SÃO PAULO, SP (FOLHAPRESS) - A operação iraquiana para a retomada de Mossul das mãos da facção terrorista Estado Islâmico, lançada nesta segunda-feira (17), teve início com o avanço das tropas peshmerga curdas sobre áreas ao redor daquela que é a segunda maior cidade do Iraque. A ofensiva foi retardada por explosões provocadas pelos extremistas.

As forças curdas tomaram o controle de sete vilarejos desabitados a leste de Mossul, informou a agência de notícias turca Anadolu. Segundo Massoud Barzani, presidente do Curdistão iraquiano, região autônoma governada por essa minoria étnica, as forças curdas conquistaram uma área de 200 quilômetros quadrados (maior que a Zona Oeste da cidade de São Paulo).

Barzani afirmou que a ofensiva sobre Mossul é uma "virada na luta contra o terrorismo", mas alertou que a expulsão da milícia radical desta cidade não necessariamente significará o fim do terrorismo ou da violência no Iraque.

Uma série de explosões provocadas por homens-bomba do EI e veículos equipados com detonadores retardou o avanço das tropas peshmerga, tendo sido atingido ao menos um tanque de guerra. Não está claro se os ataques deixaram vítimas.

Também foi registrada a explosão de um carro-bomba perto de um posto de controle do Exército em Youssifiyah, a 20 quilômetros ao sul da capital, Bagdá, deixando ao menos nove mortos, sendo cinco civis e quatro militares. Nenhum grupo assumiu a autoria do atentado.
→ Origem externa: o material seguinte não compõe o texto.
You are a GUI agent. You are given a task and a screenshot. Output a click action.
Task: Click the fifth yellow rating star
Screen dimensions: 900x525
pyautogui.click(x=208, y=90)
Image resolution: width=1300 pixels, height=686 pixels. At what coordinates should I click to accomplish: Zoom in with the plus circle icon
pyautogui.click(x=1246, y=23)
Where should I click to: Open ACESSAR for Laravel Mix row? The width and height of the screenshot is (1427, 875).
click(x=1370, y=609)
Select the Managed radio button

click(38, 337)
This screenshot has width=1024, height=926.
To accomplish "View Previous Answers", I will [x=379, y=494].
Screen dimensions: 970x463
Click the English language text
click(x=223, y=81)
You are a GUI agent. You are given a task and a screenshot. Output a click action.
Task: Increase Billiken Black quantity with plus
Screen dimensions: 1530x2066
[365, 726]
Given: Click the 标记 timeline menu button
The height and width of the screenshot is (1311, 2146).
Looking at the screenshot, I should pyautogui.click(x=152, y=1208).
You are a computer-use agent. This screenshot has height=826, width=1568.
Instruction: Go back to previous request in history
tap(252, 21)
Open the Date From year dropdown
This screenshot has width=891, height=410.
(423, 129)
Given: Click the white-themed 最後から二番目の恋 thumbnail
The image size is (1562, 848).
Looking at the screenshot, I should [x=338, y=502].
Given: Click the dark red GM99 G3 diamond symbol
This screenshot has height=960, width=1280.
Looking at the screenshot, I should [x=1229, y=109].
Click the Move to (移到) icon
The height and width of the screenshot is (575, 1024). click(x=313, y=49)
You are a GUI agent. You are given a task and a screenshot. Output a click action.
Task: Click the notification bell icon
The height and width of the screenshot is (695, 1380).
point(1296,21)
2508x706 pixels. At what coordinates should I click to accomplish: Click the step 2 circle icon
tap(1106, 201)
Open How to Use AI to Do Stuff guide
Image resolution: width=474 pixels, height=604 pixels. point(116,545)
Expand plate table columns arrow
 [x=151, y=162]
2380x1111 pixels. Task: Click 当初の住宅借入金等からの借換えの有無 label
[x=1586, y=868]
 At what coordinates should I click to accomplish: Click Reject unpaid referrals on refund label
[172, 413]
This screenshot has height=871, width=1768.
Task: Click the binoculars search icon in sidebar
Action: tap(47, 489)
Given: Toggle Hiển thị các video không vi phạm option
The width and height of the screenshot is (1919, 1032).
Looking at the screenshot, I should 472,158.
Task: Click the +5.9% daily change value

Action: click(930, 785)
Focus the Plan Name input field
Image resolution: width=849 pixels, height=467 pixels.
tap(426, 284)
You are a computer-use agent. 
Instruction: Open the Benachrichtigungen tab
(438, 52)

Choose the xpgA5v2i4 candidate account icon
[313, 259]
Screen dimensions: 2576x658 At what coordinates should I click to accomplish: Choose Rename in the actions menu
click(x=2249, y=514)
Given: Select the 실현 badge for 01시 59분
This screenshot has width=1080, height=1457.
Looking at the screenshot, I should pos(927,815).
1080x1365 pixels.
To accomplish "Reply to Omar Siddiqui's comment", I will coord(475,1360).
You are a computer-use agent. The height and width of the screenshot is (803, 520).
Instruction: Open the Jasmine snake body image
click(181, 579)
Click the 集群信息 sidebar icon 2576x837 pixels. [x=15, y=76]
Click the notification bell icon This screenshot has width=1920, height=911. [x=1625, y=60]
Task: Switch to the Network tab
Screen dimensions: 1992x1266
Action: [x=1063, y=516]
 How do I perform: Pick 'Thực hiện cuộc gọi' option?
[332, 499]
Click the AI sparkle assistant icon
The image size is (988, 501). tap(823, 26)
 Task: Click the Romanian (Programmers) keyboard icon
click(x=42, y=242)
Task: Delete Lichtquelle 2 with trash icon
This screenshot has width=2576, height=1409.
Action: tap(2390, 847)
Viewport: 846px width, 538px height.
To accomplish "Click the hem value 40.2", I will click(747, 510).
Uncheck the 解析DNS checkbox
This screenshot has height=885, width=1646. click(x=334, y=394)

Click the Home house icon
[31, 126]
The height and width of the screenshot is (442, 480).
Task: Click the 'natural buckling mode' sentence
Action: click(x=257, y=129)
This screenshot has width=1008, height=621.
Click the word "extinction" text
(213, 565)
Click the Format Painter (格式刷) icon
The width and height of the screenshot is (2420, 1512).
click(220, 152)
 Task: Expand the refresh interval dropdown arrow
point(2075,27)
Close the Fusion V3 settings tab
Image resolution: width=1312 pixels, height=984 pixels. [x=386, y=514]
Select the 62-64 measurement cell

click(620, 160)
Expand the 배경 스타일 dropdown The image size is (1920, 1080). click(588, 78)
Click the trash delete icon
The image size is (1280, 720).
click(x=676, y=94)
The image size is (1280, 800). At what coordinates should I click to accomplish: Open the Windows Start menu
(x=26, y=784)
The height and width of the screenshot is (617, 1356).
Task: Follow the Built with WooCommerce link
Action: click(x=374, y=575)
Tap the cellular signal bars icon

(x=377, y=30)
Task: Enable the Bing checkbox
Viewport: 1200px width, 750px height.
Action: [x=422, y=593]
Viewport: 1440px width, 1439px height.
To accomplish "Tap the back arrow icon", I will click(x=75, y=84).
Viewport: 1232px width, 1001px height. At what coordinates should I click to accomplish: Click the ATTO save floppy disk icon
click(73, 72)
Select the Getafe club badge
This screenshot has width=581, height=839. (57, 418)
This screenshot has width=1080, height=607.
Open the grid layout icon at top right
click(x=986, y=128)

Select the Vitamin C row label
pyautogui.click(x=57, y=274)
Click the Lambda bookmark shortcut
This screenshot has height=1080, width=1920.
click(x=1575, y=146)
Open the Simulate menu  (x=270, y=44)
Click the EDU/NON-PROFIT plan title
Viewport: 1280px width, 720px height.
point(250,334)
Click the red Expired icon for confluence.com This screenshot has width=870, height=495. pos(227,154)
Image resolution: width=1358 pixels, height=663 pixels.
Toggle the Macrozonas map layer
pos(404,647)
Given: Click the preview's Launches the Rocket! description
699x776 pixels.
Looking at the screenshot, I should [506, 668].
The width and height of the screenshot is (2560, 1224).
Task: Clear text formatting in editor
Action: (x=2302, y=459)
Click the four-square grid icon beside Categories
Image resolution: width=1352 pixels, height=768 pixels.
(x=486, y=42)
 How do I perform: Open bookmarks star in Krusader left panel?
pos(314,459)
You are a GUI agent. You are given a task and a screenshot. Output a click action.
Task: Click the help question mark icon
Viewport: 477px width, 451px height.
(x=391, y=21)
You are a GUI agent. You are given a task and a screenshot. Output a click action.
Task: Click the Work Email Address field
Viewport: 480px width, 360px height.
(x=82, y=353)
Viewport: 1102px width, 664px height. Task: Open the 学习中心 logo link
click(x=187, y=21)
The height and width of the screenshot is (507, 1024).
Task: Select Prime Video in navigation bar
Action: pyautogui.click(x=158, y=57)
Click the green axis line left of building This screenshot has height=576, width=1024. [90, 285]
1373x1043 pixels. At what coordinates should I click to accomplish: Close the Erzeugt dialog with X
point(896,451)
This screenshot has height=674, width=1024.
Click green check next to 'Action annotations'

O comandante da operação para retomar Mossul, tenente-general do Exército iraquiano Talib Shaghati, disse à agência de notícias Associated Press que a ofensiva contra o EI "vai muito bem" e que o avanço das tropas segue conforme o planejado.

Participam da operação para retomar Mossul cerca de 30 mil soldados do Exército iraquiano, das forças curdas e de milícias sunitas e xiitas. A ofensiva também conta com o apoio de ataques aéreos da coalizão internacional liderada pelos Estados Unidos.

A operação deve levar semanas e pode provocar uma grande crise humanitária. Os enfrentamentos devem forçar milhares dos 1,5 milhão de habitantes de Mossul a fugir às pressas da cidade. Teme-se também que o EI use civis como escudo humano para se proteger da ofensiva.

Caso a operação tenha sucesso, será o maior revés até agora para o EI, que declarou Mossul a capital iraquiana do seu autoproclamado califado em partes do Iraque e da vizinha Síria.